YOUR GOAL:
Print the lines of the items starting at the line that contains "Image resolution: width=885" and ending at the line that contains "[x=366, y=208]", both included, without changing a character. Leave the pictures out of your answer.

GIVEN ENTRIES:
** Begin **

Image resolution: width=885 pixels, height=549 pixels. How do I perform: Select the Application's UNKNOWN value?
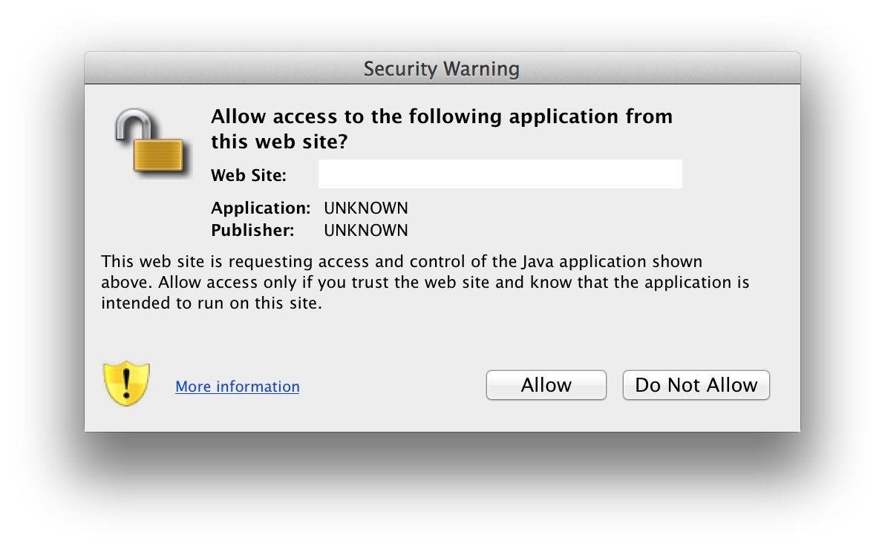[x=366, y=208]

** End **
** Begin **

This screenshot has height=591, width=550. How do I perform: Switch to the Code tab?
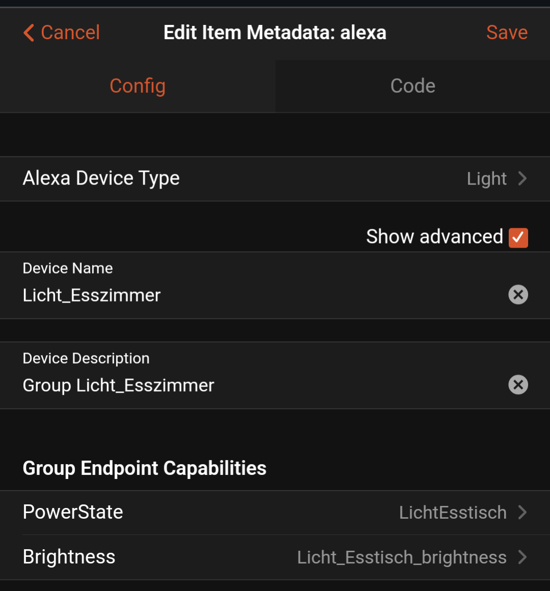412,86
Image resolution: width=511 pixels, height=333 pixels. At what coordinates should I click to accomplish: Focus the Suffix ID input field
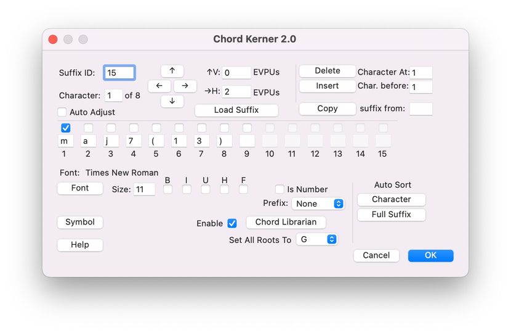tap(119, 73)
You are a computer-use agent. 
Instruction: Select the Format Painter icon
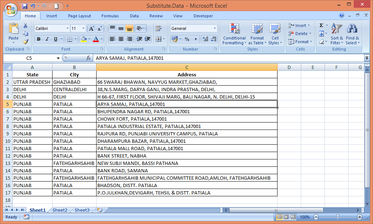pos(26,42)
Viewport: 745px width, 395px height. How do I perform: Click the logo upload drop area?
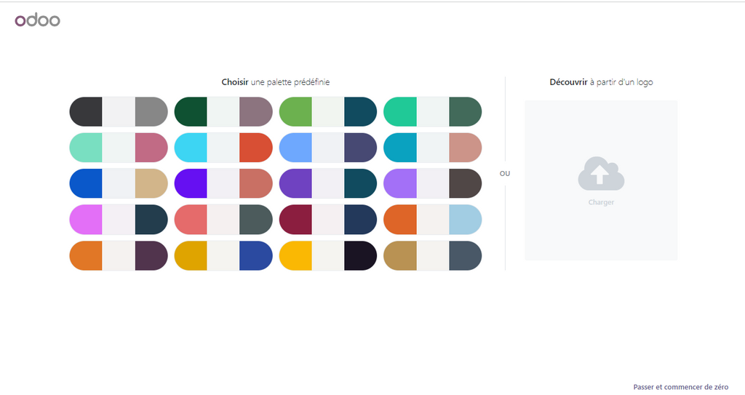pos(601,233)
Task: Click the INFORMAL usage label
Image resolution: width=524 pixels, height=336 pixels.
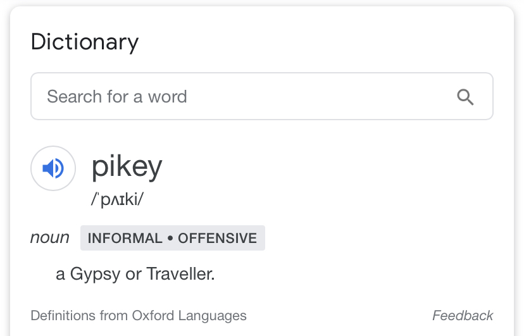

** End **

RESPONSE:
Image resolution: width=885 pixels, height=549 pixels. How do I perform: Select the Application's UNKNOWN value?
[x=366, y=208]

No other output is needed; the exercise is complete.